» **What is being asked**
In the listing below, print exactly the lines between the line holding "Task: Open pull" and the line holding "Task: Select the 中等 label under the bar", inclusive, and no more.
··· Source information ···
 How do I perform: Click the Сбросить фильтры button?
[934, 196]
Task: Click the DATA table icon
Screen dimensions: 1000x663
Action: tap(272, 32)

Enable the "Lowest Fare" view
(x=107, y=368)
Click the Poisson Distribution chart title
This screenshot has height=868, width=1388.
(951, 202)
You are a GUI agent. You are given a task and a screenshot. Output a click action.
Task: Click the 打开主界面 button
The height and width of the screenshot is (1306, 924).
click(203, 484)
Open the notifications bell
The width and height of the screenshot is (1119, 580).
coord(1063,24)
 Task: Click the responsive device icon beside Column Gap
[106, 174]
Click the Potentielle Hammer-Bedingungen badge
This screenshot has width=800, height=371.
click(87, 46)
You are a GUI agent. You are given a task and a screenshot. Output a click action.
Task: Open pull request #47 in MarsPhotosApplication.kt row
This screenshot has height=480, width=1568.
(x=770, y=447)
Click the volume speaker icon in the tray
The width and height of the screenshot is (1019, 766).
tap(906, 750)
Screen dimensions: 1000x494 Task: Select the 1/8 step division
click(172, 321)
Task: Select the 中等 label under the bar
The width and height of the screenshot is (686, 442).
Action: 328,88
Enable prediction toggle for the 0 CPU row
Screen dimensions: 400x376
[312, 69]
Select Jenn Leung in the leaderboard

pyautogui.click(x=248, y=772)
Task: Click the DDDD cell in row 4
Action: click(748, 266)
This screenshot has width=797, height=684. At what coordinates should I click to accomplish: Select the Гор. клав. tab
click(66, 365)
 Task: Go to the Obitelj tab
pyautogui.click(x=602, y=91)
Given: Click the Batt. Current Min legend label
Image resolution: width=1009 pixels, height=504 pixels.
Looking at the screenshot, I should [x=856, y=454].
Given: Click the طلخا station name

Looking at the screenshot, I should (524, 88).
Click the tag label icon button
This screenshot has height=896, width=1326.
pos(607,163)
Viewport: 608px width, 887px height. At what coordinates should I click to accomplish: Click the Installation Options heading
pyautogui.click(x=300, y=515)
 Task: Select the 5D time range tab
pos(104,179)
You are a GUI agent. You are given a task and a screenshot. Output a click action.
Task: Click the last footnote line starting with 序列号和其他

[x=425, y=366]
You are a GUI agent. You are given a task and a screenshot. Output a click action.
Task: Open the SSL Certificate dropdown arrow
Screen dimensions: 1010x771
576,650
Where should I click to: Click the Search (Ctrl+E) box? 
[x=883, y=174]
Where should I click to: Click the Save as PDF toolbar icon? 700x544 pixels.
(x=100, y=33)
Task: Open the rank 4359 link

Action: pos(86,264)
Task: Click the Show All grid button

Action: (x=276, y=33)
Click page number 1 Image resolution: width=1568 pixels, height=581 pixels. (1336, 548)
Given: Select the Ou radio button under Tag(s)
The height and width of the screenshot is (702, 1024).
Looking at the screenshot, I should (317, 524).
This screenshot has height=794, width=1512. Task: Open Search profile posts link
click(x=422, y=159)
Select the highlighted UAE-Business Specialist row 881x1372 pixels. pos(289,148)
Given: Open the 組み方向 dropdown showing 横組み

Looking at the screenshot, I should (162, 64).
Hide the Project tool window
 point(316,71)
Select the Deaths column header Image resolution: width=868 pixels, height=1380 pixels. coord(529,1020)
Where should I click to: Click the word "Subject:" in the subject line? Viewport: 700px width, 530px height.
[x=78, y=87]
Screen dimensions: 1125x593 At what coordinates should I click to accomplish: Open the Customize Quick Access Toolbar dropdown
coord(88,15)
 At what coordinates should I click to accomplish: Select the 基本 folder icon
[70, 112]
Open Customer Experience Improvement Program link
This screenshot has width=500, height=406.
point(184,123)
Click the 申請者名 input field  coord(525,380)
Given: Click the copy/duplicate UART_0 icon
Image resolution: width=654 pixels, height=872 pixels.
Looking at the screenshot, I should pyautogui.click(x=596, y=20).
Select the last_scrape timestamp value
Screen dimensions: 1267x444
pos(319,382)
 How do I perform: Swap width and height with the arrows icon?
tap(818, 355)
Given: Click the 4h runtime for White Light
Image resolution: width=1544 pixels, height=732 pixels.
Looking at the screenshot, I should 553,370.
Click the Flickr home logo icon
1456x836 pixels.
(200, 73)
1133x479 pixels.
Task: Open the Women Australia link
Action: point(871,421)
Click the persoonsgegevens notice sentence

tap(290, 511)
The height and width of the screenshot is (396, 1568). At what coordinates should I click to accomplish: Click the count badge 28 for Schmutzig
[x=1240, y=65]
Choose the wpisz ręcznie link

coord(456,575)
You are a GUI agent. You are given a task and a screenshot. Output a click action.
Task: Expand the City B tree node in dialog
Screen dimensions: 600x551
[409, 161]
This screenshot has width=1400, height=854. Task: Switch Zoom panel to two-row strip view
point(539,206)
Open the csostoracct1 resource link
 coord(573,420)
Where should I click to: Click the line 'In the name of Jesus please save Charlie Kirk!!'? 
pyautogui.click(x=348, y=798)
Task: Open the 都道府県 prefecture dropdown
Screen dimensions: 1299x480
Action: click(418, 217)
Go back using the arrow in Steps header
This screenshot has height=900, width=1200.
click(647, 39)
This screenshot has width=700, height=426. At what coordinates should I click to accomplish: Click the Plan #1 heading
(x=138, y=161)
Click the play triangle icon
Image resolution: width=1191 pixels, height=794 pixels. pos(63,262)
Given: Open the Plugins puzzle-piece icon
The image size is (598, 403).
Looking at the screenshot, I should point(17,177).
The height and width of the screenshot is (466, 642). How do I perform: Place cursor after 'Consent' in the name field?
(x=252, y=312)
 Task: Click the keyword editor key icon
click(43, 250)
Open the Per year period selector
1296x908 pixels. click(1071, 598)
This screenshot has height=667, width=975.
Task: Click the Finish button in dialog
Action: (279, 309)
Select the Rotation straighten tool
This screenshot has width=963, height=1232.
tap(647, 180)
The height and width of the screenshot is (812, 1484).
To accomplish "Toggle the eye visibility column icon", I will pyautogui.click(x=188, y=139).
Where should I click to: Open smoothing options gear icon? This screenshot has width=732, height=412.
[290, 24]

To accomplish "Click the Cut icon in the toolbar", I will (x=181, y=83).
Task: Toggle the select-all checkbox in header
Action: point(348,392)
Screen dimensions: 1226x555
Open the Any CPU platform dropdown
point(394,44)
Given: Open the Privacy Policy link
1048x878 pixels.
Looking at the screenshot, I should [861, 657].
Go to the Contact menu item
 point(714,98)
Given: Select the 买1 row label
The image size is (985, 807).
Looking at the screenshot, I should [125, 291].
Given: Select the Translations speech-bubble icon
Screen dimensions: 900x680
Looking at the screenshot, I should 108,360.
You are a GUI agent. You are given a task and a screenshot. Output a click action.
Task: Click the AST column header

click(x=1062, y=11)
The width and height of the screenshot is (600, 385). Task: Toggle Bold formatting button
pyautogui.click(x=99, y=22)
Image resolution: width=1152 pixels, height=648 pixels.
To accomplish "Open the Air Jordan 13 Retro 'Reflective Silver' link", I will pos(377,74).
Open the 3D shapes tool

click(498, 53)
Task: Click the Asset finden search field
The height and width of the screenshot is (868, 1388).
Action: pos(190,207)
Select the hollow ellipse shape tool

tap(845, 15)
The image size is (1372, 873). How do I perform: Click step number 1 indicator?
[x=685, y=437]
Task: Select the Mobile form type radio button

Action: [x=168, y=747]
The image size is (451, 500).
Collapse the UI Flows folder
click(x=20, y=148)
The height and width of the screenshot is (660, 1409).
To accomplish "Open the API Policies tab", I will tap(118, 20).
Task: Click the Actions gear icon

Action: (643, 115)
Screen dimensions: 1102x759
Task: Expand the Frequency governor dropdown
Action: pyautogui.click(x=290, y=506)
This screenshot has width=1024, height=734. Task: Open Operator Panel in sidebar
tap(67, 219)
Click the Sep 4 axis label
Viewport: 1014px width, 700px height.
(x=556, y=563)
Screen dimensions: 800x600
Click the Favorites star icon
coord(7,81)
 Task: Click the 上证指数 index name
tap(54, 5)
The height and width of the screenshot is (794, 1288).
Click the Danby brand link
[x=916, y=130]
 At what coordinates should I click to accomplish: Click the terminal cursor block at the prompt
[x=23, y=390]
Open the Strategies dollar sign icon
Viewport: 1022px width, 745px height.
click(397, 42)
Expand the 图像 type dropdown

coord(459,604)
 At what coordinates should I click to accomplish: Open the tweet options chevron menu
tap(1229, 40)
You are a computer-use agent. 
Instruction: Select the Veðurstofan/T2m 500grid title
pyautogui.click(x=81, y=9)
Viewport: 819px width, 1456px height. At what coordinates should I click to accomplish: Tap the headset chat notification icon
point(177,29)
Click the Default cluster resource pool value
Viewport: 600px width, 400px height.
···
» **Exercise response**
Task: Open pull request #47 in MarsPhotosApplication.kt row
This screenshot has height=480, width=1568.
(x=770, y=447)
Click the volume speaker icon in the tray
The width and height of the screenshot is (1019, 766).
tap(906, 750)
Screen dimensions: 1000x494 Task: Select the 1/8 step division
click(172, 321)
Task: Select the 中等 label under the bar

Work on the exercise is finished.